Seine Mitmenschen erkannten ihn nicht wieder. Die, die ihn vorher kannten, sagten, er sei ein verantwortungsbewusster Mann gewesen, aber nach dem Unfall war er unberechenbar, zeitweilen aggressiv und immer ungeduldig. Seine sozialen Beziehungen litten ebenso wie seine Leistung bei der Arbeit unter diesem Wandel der Persönlichkeit. Er stolperte deshalb von Beruf zu Beruf, bis er schließlich zu einem Ausstellungsstück in einem Museum wurde. Sowohl sein Schädel als auch die Eisenstange sind jetzt in einem Museum der Harvard Medical School (Massachusetts, USA) zu besichtigen. Aufgrund dessen, was mit ihm passierte, begannen die Menschen, den Frontallappen als Manager unserer Persönlichkeit, unserer Emotionen und sozialen Beziehungen zu verstehen.

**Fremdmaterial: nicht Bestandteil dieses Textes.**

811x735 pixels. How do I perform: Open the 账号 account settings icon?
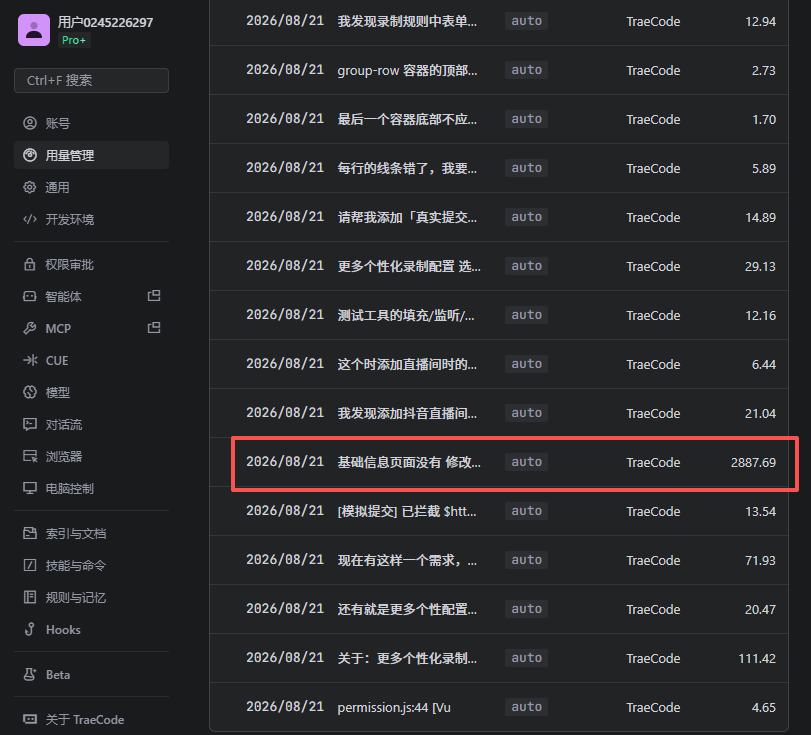[30, 123]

Der Frontallappen und die Persönlichkeit
Nach dem Fall von Phineas Gage wurden intensive Forschungsarbeiten zur Funktion des Frontallappens aufgenommen. Der Frontallappen ist ziemlich groß und hat viele verschiedene Funktionen, ist beispielsweise für Bewegung und Artikulation unverzichtbar. Der präfrontale Kortex ist der Bereich des Frontallappens, der für die Gestaltung unseres Charakters verantwortlich ist. Er ist verantwortlich für unsere Persönlichkeit, für emotionale Regulation, Initiative und Urteilsvermögen. Er spielt auch eine wichtige Rolle im Prozess der Aufmerksamkeit. Insgesamt scheint die grundlegende Rolle des präfrontalen Kortex die Koordination von Gedanken und Handlungen gemäß unserer persönlicher Ziele zu sein.

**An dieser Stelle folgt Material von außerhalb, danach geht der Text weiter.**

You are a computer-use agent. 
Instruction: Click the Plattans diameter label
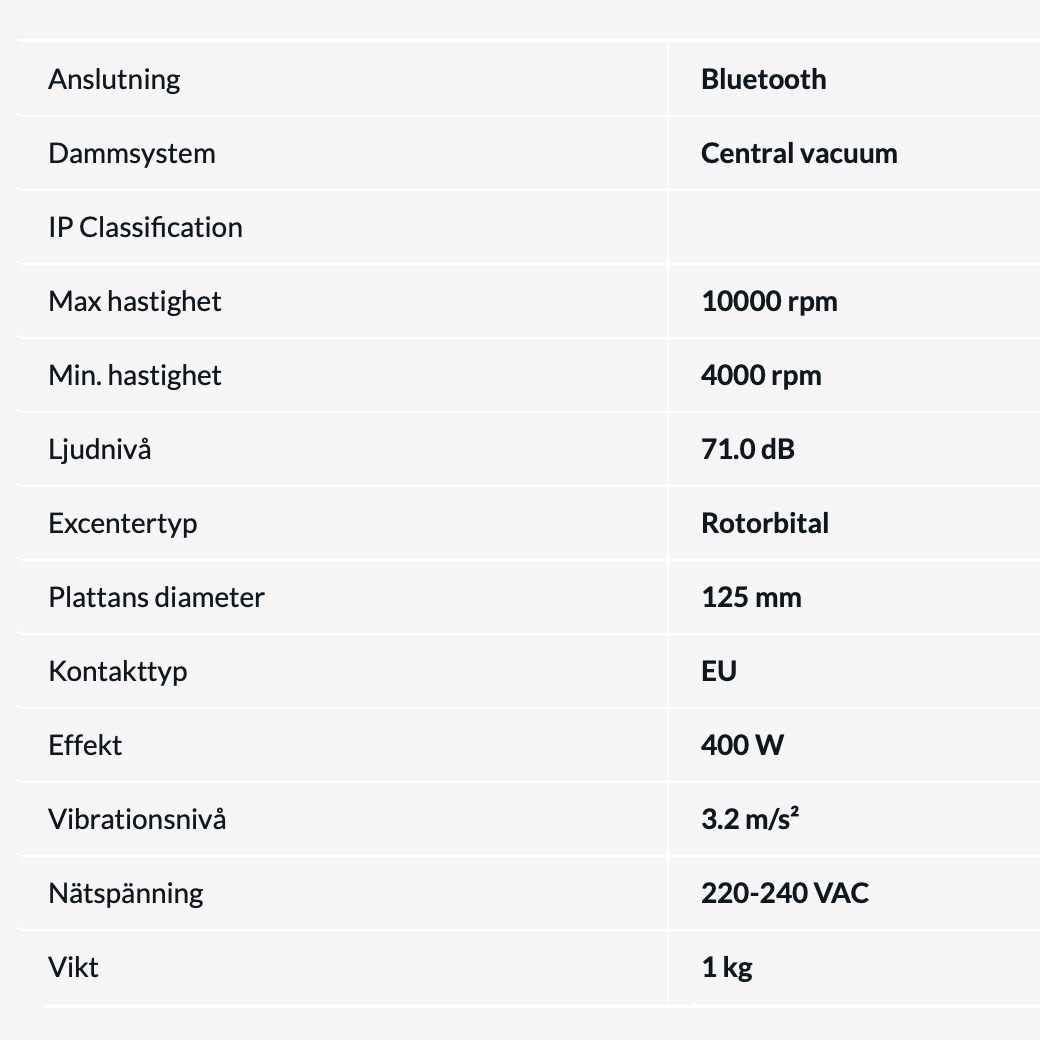coord(157,598)
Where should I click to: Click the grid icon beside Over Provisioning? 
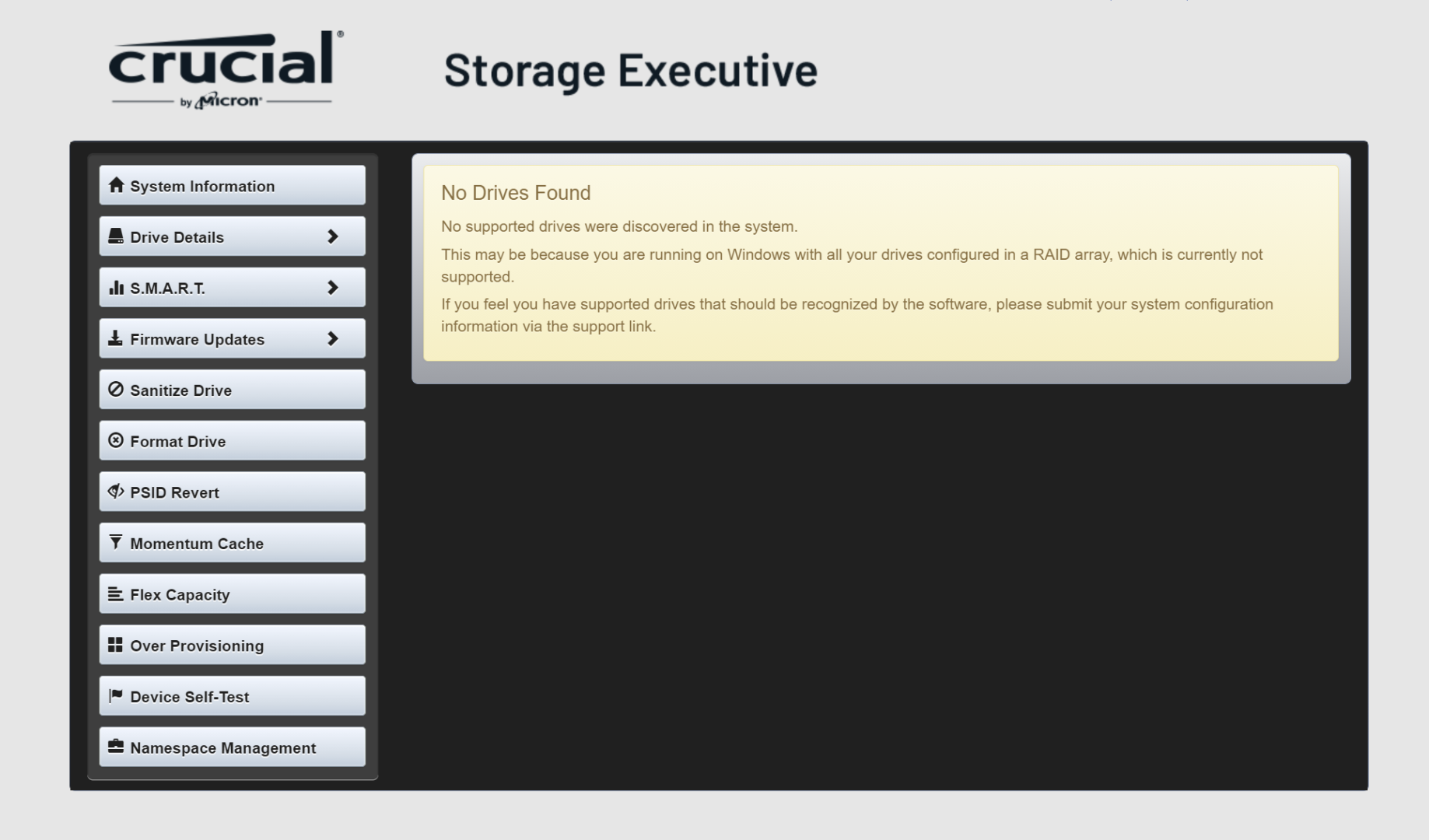(116, 645)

Hirnschäden, die den präfrontalen Kortex betreffen, können zu drastischen Veränderungen der Persönlichkeit führen. Die Art und der Umfang solcher Persönlichkeitsveränderungen hängen dabei vom betroffenen Bereich ab. Zum Beispiel könnte der Patient ein Apathiesyndrom entwickeln, das beinhaltet:
- Reduzierung der motorischen und verbalen Spontanität und Aktivität
- Emotionale Gleichgültigkeit
- Begrenzte Emotionen
- Fehlende Initiative
- Weniger Sexualtrieb
Ein Enthemmungssyndrom könnte sich auch entwickeln und zeigt sich wie folgt:
- Schwierigkeiten, bestimmte Verhaltensweisen zu unterdrücken
- Unangemessenes Verhalten
- Gleichgültigkeit gegenüber anderen
- Mangel an Selbstkritik
- Sexuelle Enthemmung
Lobotomien
Der Psychiater und Neurologe Egas Moniz war 1935 als Pionier in Sachen Lobotomie unterwegs. Eine Lobotomie besteht darin, die Verbindung zwischen dem Frontallappen und dem Thalamus chirurgisch zu durchtrennen. Über Jahre wurden Lobotomien zur Behandlung von Depressionen und anderen psychischen Erkrankungen eingesetzt. Obwohl Moniz sagte, dass seine Interventionen erfolgreich gewesen seien, hatten sie verheerende Nebenwirkungen. Abgesehen vom Tod von 6 % der Patienten machten sich bei der Mehrzahl der Patienten nachteilige Veränderungen der Persönlichkeit und der sozialen Funktion bemerkbar. Und trotz dieser eher fragwürdigen Ergebnisse gewann er den Nobelpreis für Physiologie oder Medizin.
Walter Freeman popularisierte diese Praxis in den Vereinigten Staaten. Durch die Eispickeltechnik wurde ein dem Bergsteigerzubehör ähnlich sehendes Werkzeug durch den Tränenkanal in das Gehirn des Patienten vorgeführt, bis der Frontallappen vom Rest des Gehirns getrennt war. Man musste jetzt zumindest nicht mehr den Schädel aufbohren!
Heute gilt die Lobotomie in der Geschichte der Psychiatrie als barbarische Technik und wird glücklicherweise seit Jahrzehnten nicht mehr durchgeführt.